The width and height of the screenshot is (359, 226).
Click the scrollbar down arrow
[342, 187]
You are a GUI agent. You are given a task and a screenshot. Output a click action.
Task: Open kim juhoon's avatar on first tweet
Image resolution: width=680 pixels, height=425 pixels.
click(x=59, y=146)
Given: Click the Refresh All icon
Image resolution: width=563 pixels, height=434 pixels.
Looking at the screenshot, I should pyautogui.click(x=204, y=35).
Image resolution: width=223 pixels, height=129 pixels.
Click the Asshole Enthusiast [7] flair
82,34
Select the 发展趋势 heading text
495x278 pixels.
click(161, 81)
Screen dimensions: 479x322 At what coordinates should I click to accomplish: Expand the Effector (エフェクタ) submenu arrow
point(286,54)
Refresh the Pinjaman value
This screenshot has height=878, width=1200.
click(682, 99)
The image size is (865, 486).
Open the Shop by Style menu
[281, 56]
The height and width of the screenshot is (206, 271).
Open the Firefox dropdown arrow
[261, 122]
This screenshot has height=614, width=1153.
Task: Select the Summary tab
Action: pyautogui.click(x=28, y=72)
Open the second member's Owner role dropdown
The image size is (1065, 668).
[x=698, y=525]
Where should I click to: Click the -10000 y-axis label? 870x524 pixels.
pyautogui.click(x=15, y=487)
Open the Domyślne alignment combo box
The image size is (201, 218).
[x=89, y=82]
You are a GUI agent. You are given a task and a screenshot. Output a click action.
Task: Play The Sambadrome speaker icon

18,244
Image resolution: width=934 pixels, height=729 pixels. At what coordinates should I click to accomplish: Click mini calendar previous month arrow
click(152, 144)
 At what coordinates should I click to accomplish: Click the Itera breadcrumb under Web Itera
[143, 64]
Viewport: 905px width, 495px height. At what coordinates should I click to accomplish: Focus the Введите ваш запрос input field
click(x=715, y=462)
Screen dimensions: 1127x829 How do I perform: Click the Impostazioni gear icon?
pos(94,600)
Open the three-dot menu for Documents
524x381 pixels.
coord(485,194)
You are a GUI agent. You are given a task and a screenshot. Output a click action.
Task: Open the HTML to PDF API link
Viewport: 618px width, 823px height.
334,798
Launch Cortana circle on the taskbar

** TASK OBJECTIVE **
The full listing must be copied exactly, every line included.

** ANSWER SECTION **
The width and height of the screenshot is (359, 226).
Click the scrollbar down arrow
[342, 187]
You are a GUI agent. You are given a task and a screenshot. Output a click action.
Task: Open kim juhoon's avatar on first tweet
Image resolution: width=680 pixels, height=425 pixels.
click(x=59, y=146)
Given: Click the Refresh All icon
Image resolution: width=563 pixels, height=434 pixels.
Looking at the screenshot, I should pyautogui.click(x=204, y=35).
Image resolution: width=223 pixels, height=129 pixels.
Click the Asshole Enthusiast [7] flair
82,34
Select the 发展趋势 heading text
495x278 pixels.
click(161, 81)
Screen dimensions: 479x322 At what coordinates should I click to accomplish: Expand the Effector (エフェクタ) submenu arrow
point(286,54)
Refresh the Pinjaman value
This screenshot has height=878, width=1200.
click(682, 99)
The image size is (865, 486).
Open the Shop by Style menu
[281, 56]
The height and width of the screenshot is (206, 271).
Open the Firefox dropdown arrow
[261, 122]
This screenshot has height=614, width=1153.
Task: Select the Summary tab
Action: pyautogui.click(x=28, y=72)
Open the second member's Owner role dropdown
The image size is (1065, 668).
[x=698, y=525]
Where should I click to: Click the -10000 y-axis label? 870x524 pixels.
pyautogui.click(x=15, y=487)
Open the Domyślne alignment combo box
The image size is (201, 218).
[x=89, y=82]
You are a GUI agent. You are given a task and a screenshot. Output a click action.
Task: Play The Sambadrome speaker icon

18,244
Image resolution: width=934 pixels, height=729 pixels. At what coordinates should I click to accomplish: Click mini calendar previous month arrow
click(152, 144)
 At what coordinates should I click to accomplish: Click the Itera breadcrumb under Web Itera
[143, 64]
Viewport: 905px width, 495px height. At what coordinates should I click to accomplish: Focus the Введите ваш запрос input field
click(x=715, y=462)
Screen dimensions: 1127x829 How do I perform: Click the Impostazioni gear icon?
pos(94,600)
Open the three-dot menu for Documents
524x381 pixels.
coord(485,194)
You are a GUI agent. You are given a task and a screenshot. Output a click action.
Task: Open the HTML to PDF API link
Viewport: 618px width, 823px height.
334,798
Launch Cortana circle on the taskbar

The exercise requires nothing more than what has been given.